(Beginning of EXERCISE MATERIALS)

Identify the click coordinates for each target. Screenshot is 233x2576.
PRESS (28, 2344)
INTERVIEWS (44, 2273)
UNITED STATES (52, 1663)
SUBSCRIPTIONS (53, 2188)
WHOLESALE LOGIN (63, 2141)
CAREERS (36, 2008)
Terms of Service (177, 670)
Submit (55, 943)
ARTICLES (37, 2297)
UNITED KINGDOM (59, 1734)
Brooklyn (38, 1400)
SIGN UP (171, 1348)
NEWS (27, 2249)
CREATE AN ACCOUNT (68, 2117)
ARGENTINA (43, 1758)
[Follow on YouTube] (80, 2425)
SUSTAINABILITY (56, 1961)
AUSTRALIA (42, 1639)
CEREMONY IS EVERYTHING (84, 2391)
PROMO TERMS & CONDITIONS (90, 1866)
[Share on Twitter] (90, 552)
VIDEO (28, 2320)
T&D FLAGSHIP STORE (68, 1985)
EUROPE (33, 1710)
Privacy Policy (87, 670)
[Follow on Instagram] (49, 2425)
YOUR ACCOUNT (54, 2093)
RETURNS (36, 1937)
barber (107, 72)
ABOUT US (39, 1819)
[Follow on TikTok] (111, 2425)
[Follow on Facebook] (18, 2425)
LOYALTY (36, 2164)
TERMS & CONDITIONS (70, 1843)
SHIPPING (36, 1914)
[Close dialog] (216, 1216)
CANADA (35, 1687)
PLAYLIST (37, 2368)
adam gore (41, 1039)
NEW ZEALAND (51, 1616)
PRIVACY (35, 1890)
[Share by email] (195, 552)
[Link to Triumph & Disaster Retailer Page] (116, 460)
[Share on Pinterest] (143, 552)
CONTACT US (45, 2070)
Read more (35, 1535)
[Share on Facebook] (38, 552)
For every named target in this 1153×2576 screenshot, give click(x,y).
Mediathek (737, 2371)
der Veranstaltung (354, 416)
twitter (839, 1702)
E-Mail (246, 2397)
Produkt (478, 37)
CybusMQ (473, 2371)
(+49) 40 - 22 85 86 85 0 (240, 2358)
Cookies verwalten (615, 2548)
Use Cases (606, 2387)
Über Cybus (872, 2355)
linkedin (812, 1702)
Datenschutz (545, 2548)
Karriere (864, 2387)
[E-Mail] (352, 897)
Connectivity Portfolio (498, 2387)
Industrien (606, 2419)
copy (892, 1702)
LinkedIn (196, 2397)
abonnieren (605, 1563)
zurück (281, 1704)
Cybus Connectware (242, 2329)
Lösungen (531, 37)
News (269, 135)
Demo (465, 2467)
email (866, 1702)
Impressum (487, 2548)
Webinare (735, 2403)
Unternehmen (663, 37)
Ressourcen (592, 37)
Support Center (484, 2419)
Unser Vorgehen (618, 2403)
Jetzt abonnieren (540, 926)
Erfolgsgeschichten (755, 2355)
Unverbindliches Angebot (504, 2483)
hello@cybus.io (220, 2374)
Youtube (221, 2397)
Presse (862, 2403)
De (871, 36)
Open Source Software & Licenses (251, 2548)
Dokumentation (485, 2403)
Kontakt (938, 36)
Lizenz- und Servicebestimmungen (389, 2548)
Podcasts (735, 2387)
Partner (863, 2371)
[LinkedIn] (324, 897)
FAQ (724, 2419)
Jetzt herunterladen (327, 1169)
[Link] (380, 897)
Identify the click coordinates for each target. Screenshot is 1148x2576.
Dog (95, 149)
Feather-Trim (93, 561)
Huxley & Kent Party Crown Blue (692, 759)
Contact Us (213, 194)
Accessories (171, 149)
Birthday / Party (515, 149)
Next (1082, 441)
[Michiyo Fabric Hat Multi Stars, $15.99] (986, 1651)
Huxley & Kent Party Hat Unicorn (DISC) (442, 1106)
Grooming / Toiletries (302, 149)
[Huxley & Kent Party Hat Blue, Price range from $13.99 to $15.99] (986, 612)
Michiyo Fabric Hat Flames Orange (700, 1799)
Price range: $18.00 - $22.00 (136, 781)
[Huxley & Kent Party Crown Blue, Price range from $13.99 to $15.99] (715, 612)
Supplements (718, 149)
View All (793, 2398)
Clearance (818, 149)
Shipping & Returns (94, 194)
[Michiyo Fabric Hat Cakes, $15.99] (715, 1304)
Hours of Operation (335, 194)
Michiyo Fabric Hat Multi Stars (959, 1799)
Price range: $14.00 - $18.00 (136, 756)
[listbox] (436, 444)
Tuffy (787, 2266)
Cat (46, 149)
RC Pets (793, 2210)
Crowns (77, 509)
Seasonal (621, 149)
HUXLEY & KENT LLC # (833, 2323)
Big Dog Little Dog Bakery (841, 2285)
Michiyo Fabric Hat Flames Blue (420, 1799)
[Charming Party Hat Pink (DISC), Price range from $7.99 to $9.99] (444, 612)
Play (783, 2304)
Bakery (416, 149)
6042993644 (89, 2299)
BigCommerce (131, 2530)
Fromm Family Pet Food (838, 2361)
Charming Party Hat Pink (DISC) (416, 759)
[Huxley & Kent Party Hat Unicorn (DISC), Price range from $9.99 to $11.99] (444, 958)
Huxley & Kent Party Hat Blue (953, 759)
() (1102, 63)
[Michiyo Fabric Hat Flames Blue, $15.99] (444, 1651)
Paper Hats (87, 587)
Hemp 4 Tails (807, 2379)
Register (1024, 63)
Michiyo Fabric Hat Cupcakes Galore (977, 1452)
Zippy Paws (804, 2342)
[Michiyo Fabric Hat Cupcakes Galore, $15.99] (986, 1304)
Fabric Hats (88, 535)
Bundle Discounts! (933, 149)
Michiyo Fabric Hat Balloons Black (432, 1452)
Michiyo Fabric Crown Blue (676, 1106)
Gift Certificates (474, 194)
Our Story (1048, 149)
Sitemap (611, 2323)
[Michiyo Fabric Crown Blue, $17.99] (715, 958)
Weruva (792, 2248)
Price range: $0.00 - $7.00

(End of EXERCISE MATERIALS)

[WORK TO COMPLETE]: Find how many lines of the listing hold "Charming" and give the number by itself.

[RESULT]: 2